What is Your First Step?
Before you can start diagnosing the problem, you need to have a code reader. Although understanding the live data from your scanning tool is quite simple, not everyone understands these codes.
Some scanners have defining tools and are more convenient to use. But if your scanning device has no such feature, you can find them online.
On the other hand, keep in mind that the OBD11 scanning tool must have a connection to any of your devices. You need to use an app or OBD using cords for those who require wirings. When these are already set-up, you can now easily read the data using your preferred device.
iOs and androids use different apps. You can check online to look at what’s compatible with your device. Once done, you can now plug into your car’s post or pair your device.
Just an important reminder, keep your car warmed up when using the scanning device.
Availability of Data
Cars with old models have a limited number of data to read on when scanning. This is because these models depend on the OBD protocol designed for vehicles during those eras.
However, for a modern vehicle, more data are made available since it now offers more parameters of information, which is highly convenient in the side of car owners as well as auto mechanics.
Consider the Fuel Trims
Fuel trim is an important functionality of a car. Read in percentage, and its task is to maintain the right proportion of air and fuel.
Fuel trim with a high percentage indicates that your car engine enriches the mixture to pay back the swayed condition of the motor. Such a scenario indicates issues like problems in the fuel system, injectors, or in the oxygen detector of your car. Leakage in the vacuum system of the vehicle is another possible reason.
On the other hand, a low percentage presents an attempt at the CPU to switch the fuel composition. The possible reason might be a leak in the fuel injector, or there is excessive pressure. Other than that, it can also be ruptured fuel that gives way to more pressure on the diaphragm, or there might be faults on the EVAP system of your vehicle.
When checking the fuel trim percentage, a 5% range should be ideal, while results with more than 10% and lower than -10% indicate problems that require fixing.
The Engine Temperature
A 190-degree Fahrenheit or above is the ideal temperature. Lower temperature denotes the activity of the control unit of the engine. You can consider a case like the control unit is enriching the fuel combination, thus increasing the set back speed. This is done so that cold motor will be compensated.
The temperature of Air Injection and Air Intake
When the engine is in cold condition, the temperature of air intake should be at 5 degrees Fahrenheit.
MAF or mass airflow measures grams in every second. Commonly, modernized vehicles have a hot wire feature that calculates the air volume. Most of the time, damaged wire or a wire full of dirt gives inaccurate data. This causes the ECU to shift in a swayed condition.
Firing timing or also called as ignition timing gives data as to the timing of the CPU when it comes to adding and subtracting depending on how much input gives to the sensor.
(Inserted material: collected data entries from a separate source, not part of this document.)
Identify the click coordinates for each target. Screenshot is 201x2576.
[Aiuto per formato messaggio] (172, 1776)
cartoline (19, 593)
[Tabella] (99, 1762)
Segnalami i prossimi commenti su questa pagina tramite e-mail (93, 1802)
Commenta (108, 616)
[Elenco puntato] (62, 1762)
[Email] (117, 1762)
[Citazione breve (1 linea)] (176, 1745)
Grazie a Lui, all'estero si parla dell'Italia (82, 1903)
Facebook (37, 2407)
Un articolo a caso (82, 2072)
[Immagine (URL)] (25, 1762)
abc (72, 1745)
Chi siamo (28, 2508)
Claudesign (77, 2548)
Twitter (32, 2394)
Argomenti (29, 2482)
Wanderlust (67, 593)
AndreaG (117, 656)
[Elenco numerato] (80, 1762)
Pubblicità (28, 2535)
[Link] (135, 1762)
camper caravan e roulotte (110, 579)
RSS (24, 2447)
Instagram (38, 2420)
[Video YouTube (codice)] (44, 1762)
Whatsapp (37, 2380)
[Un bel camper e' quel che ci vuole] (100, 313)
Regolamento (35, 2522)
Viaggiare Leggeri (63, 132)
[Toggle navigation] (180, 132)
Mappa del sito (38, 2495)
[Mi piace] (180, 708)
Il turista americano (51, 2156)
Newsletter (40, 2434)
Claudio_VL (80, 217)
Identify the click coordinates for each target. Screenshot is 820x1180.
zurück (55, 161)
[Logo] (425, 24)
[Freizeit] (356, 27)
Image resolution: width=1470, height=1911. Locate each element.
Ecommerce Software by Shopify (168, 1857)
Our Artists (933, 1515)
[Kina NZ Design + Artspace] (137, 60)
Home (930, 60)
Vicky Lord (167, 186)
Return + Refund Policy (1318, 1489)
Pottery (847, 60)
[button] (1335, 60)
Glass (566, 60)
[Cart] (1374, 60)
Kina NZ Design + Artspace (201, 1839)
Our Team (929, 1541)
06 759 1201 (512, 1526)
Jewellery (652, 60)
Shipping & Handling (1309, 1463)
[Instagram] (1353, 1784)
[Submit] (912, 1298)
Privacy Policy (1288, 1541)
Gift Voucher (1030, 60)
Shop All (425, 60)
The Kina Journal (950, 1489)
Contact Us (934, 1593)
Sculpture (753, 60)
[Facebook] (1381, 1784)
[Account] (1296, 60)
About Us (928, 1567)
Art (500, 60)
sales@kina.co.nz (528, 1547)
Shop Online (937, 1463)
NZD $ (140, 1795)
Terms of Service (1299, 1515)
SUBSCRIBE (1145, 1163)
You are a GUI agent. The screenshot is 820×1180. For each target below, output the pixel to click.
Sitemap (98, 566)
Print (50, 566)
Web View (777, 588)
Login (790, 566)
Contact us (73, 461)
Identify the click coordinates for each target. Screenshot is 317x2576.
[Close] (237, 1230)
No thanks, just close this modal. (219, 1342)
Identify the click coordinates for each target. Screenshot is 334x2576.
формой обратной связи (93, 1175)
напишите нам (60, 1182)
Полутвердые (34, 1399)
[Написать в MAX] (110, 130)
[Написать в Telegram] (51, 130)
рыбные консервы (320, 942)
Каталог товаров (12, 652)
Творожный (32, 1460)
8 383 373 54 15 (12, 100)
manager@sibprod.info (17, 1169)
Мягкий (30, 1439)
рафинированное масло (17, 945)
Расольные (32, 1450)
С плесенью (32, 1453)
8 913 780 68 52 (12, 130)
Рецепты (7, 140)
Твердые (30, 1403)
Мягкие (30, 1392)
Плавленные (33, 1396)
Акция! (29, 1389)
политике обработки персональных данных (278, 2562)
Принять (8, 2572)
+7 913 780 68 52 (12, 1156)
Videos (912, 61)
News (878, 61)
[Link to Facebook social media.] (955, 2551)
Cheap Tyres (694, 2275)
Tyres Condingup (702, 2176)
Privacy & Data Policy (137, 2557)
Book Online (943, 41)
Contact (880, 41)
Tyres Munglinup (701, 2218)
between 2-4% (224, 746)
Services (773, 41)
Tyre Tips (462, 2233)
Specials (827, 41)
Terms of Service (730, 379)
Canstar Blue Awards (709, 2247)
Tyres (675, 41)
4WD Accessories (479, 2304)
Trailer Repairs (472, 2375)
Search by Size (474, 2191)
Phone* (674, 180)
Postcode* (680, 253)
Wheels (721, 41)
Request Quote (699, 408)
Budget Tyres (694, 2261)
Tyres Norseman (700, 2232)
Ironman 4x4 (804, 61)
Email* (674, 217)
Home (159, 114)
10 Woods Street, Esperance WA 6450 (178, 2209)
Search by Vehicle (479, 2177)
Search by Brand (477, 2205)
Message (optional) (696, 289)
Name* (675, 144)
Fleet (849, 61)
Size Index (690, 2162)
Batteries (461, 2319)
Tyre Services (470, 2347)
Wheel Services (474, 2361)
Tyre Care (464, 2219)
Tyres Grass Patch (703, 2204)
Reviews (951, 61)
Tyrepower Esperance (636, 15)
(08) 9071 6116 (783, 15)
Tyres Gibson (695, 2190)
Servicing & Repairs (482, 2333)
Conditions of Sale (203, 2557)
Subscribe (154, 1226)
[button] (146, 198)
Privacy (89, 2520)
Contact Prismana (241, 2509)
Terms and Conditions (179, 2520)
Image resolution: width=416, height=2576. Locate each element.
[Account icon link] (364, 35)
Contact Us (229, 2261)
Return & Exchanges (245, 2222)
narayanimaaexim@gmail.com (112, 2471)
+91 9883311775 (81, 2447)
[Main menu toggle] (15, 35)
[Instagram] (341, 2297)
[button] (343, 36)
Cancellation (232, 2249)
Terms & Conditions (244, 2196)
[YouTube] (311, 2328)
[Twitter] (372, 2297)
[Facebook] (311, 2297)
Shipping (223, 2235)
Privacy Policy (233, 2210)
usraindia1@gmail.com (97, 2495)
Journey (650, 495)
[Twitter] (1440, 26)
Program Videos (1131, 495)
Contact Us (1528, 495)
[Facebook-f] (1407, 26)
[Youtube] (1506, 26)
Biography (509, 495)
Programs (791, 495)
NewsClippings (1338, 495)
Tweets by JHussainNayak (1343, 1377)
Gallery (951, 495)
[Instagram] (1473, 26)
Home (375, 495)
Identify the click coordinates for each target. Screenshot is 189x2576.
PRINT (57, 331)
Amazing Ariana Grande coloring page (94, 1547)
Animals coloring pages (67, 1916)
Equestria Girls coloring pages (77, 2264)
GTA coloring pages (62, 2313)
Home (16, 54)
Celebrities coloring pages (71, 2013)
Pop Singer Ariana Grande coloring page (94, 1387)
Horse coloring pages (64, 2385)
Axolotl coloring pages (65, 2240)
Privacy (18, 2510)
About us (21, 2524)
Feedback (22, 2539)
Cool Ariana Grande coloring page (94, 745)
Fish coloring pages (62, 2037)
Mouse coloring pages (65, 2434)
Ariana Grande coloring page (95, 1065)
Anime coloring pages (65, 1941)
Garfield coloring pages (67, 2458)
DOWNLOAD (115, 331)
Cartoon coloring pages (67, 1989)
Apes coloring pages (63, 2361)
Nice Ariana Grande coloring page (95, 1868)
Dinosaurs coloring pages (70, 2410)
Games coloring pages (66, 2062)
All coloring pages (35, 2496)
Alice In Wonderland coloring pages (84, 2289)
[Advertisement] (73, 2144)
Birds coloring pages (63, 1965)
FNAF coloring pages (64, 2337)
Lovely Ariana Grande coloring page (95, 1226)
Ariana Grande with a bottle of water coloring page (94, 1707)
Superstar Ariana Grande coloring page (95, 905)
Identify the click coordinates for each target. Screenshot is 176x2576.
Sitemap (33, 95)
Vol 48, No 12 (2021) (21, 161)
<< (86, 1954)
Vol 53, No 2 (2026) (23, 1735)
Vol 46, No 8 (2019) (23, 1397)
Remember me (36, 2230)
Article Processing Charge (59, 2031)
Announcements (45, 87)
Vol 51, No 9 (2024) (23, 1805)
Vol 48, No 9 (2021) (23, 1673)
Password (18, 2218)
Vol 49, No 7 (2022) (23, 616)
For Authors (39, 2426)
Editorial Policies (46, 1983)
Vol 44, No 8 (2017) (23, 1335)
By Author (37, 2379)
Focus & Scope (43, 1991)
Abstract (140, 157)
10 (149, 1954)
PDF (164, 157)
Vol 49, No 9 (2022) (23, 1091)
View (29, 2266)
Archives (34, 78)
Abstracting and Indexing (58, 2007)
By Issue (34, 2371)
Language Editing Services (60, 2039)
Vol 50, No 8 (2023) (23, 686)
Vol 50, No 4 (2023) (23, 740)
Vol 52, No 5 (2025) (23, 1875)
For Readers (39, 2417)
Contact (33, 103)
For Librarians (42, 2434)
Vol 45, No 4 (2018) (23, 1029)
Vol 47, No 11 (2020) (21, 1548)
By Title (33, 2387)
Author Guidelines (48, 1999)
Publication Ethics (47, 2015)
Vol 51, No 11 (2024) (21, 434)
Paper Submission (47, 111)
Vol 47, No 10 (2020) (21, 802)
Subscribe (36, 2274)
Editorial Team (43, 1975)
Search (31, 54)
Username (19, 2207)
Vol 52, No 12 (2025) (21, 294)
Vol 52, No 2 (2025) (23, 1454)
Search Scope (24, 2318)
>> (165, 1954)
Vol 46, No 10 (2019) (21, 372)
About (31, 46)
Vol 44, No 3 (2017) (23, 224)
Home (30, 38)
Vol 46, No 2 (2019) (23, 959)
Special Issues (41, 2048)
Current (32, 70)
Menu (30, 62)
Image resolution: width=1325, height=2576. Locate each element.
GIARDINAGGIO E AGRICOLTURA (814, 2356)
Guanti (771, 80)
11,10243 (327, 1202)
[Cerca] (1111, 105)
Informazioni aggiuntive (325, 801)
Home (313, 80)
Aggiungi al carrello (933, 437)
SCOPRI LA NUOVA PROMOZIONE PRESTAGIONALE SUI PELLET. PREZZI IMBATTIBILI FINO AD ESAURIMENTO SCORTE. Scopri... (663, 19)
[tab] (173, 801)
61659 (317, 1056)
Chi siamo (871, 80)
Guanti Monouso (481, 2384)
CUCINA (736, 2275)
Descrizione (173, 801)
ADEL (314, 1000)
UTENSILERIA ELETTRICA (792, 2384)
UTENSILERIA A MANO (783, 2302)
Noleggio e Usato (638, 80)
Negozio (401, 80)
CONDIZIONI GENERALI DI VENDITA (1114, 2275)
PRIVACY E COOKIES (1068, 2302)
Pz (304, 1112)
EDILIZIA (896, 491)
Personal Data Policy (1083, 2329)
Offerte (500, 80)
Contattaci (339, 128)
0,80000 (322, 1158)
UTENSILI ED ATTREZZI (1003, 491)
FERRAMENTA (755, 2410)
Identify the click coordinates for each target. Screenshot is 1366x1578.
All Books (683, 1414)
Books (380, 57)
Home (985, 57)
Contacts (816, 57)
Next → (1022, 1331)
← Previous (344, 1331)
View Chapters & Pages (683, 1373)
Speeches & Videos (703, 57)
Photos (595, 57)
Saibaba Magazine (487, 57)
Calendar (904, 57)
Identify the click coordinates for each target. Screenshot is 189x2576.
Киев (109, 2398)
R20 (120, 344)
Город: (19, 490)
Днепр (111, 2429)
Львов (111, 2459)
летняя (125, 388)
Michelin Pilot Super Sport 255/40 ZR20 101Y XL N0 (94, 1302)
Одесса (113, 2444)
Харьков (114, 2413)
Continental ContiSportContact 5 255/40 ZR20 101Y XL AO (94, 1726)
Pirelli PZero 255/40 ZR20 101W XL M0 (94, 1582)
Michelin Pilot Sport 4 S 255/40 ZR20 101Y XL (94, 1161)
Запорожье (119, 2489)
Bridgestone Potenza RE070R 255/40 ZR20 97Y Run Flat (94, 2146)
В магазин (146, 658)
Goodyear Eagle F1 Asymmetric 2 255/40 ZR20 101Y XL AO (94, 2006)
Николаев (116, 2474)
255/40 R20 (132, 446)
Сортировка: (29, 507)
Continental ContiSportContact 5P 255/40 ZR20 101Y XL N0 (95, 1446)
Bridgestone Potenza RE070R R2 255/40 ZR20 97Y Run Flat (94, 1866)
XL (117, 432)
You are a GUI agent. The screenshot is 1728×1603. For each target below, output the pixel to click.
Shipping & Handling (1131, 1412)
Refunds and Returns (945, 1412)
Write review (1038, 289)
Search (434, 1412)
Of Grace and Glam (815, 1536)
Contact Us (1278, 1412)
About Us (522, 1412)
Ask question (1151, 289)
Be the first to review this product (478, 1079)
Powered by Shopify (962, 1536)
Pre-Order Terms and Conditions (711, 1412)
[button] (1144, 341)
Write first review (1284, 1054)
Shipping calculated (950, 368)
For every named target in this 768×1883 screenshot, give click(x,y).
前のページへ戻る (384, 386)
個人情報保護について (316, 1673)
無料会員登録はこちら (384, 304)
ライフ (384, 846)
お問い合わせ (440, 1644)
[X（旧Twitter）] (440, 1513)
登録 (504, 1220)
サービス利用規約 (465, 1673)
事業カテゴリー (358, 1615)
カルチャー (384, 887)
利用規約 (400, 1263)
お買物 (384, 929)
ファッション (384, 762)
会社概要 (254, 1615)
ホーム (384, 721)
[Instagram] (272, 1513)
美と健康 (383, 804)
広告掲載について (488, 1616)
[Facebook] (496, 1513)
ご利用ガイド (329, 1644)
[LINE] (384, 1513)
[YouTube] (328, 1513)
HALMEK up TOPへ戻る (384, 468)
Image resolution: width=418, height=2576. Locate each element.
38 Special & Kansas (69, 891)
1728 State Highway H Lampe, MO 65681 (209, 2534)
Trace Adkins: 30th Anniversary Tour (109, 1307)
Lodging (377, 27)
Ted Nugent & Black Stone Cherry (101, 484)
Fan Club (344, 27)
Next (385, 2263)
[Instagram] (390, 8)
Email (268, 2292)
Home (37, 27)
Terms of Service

A swayed command of the MAP sensor causes the CPU to either advance or adjust the timing.
Revolution Per Minute of the Engine
Indicating the engine speed, RPM is an important function of a vehicle. ECU should accurately read the RPM to start the firing coils and fuel injector’s pulse.
A vehicle with automatic transmission, RPM data is used by the ECU to control the torque converter operation.
Above are the basics in an understanding of reading live data from OBD II. Having basic knowledge in such things will keep you one step ahead as a car owner. After all, it’s not all the time that you’ll run to auto shops just to check even little issues of your car. It’s not just about saving a penny, and it’s also about knowing deeper the basic diagnostics of your vehicle. As a car owner, it is always a must.